*TASK BRIEF*
Turn the rows below into a numbered list, dropping any blank lines and leaving out the pictures.

****

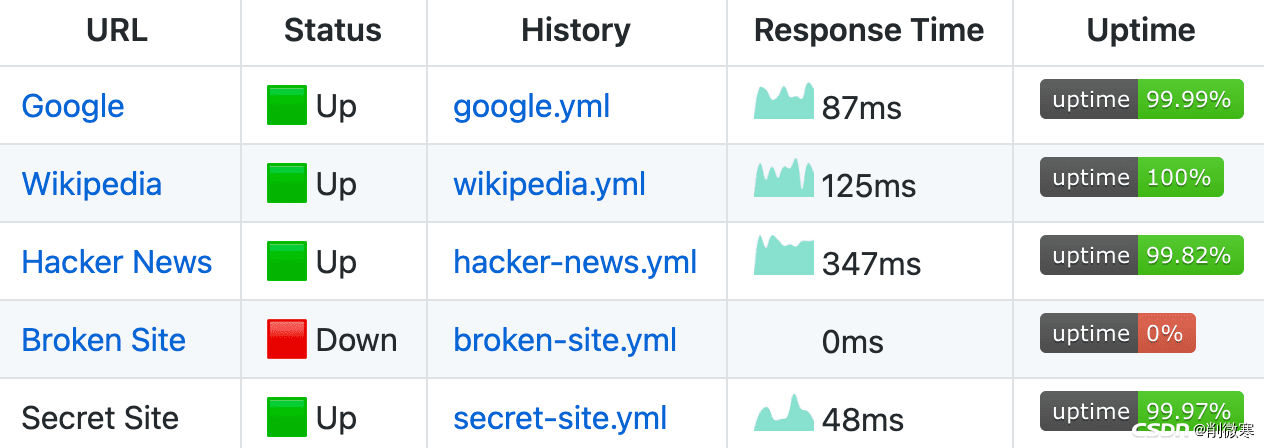Open Wikipedia response time sparkline

click(x=784, y=178)
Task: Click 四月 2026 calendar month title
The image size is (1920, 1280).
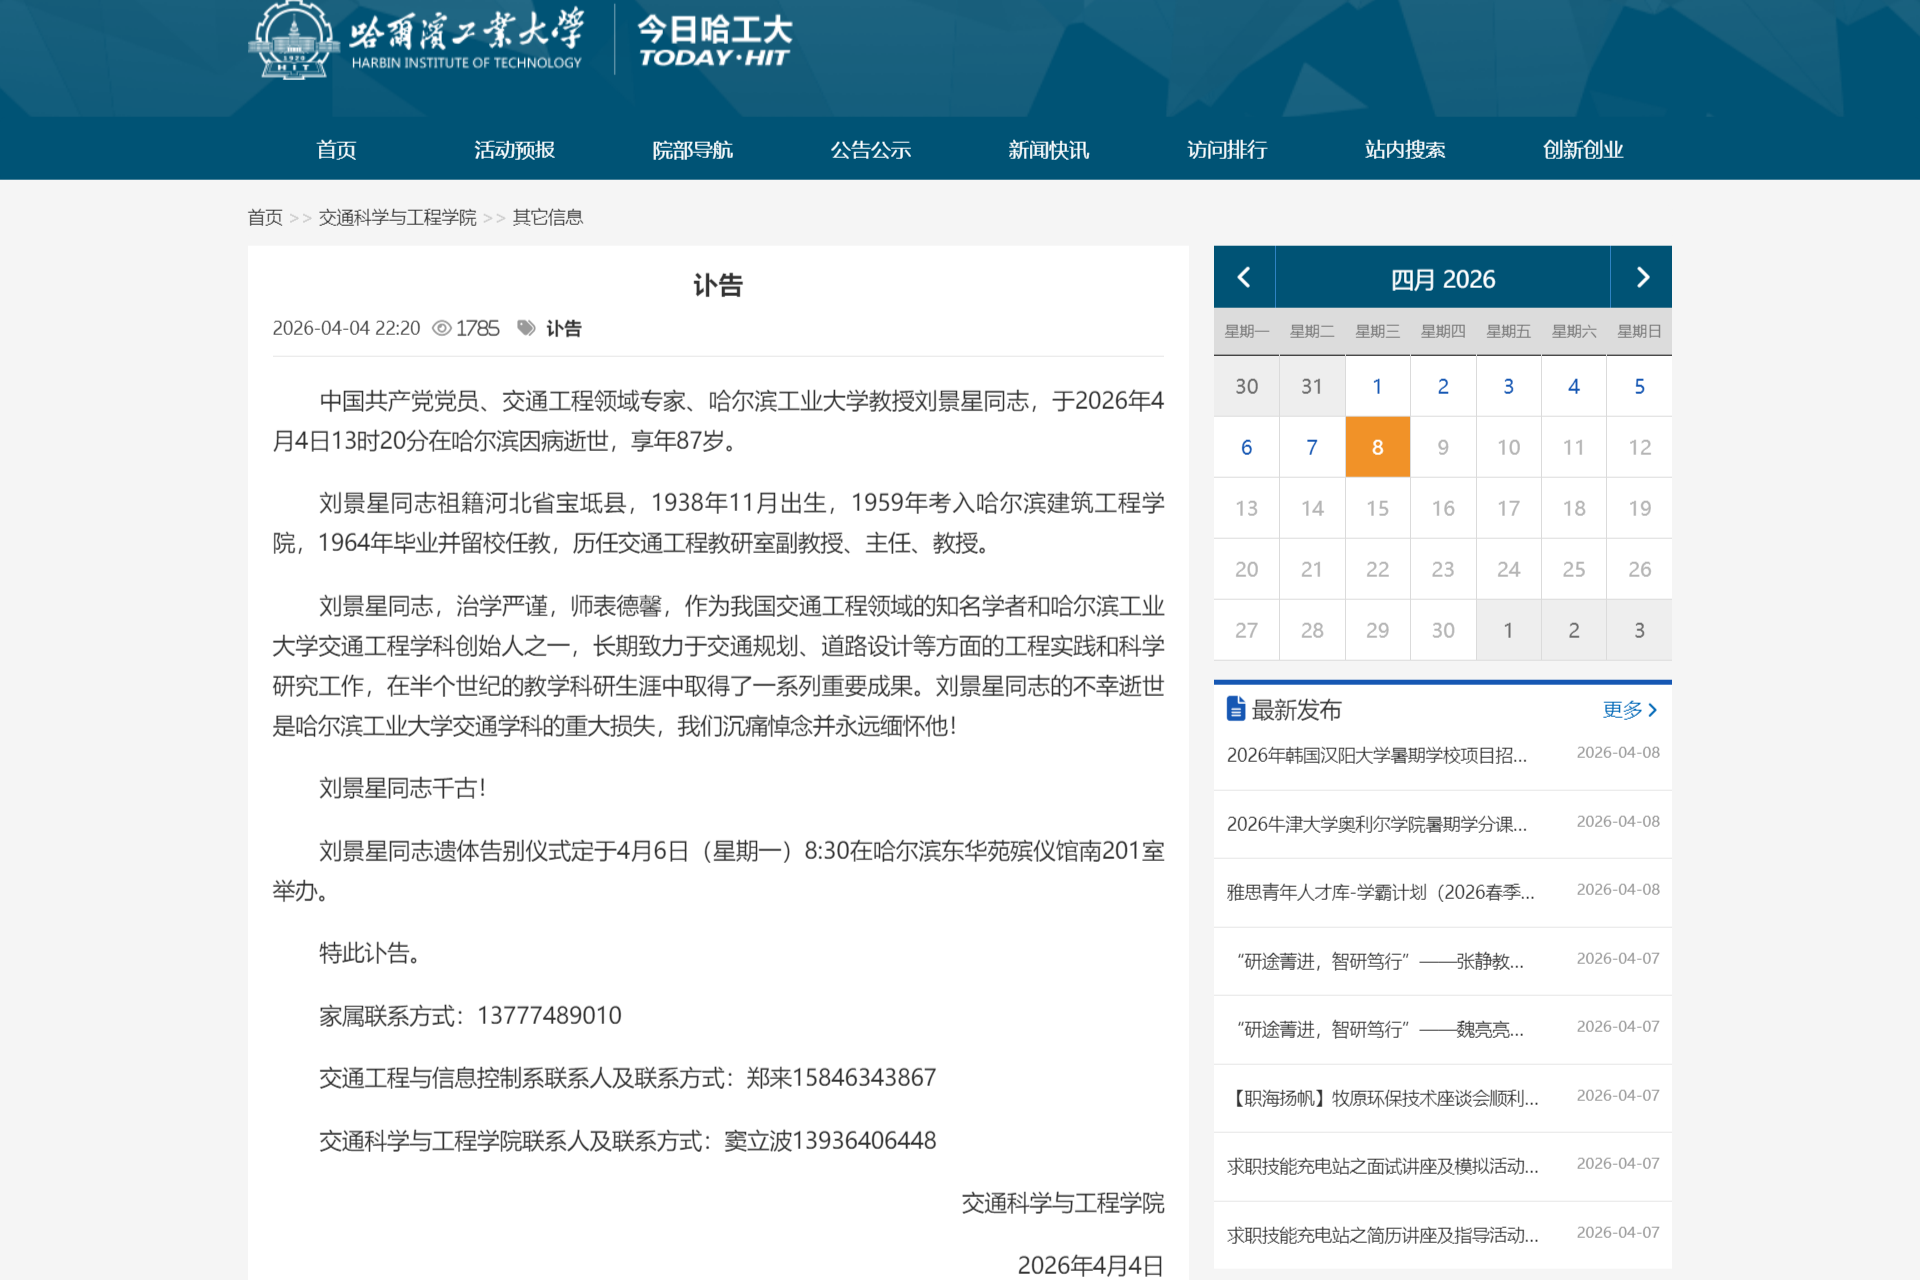Action: (1442, 279)
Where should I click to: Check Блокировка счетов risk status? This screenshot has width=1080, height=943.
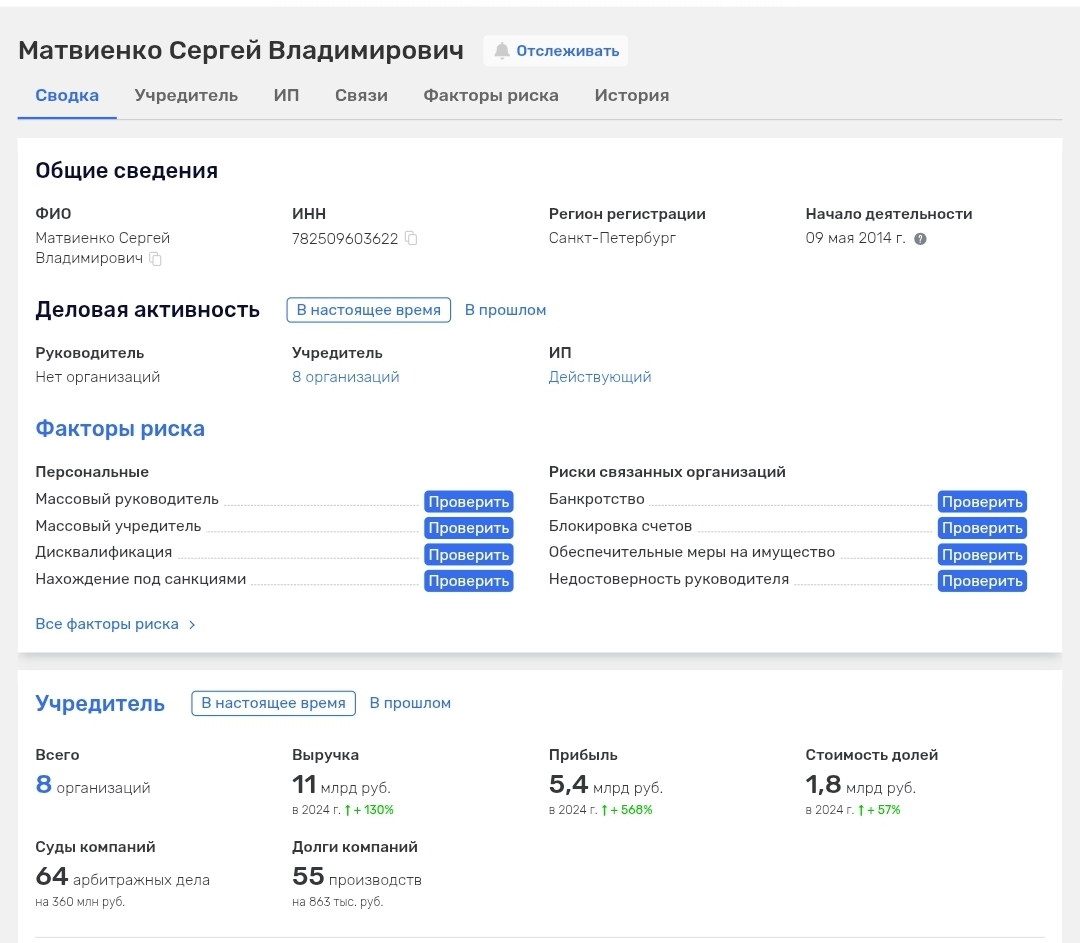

****

*WORKED SOLUTION*
1. Open Wikipedia response time sparkline
2. click(x=784, y=178)
3. Task: Click 四月 2026 calendar month title
4. The image size is (1920, 1280).
5. Action: (1442, 279)
6. Where should I click to: Check Блокировка счетов risk status? This screenshot has width=1080, height=943.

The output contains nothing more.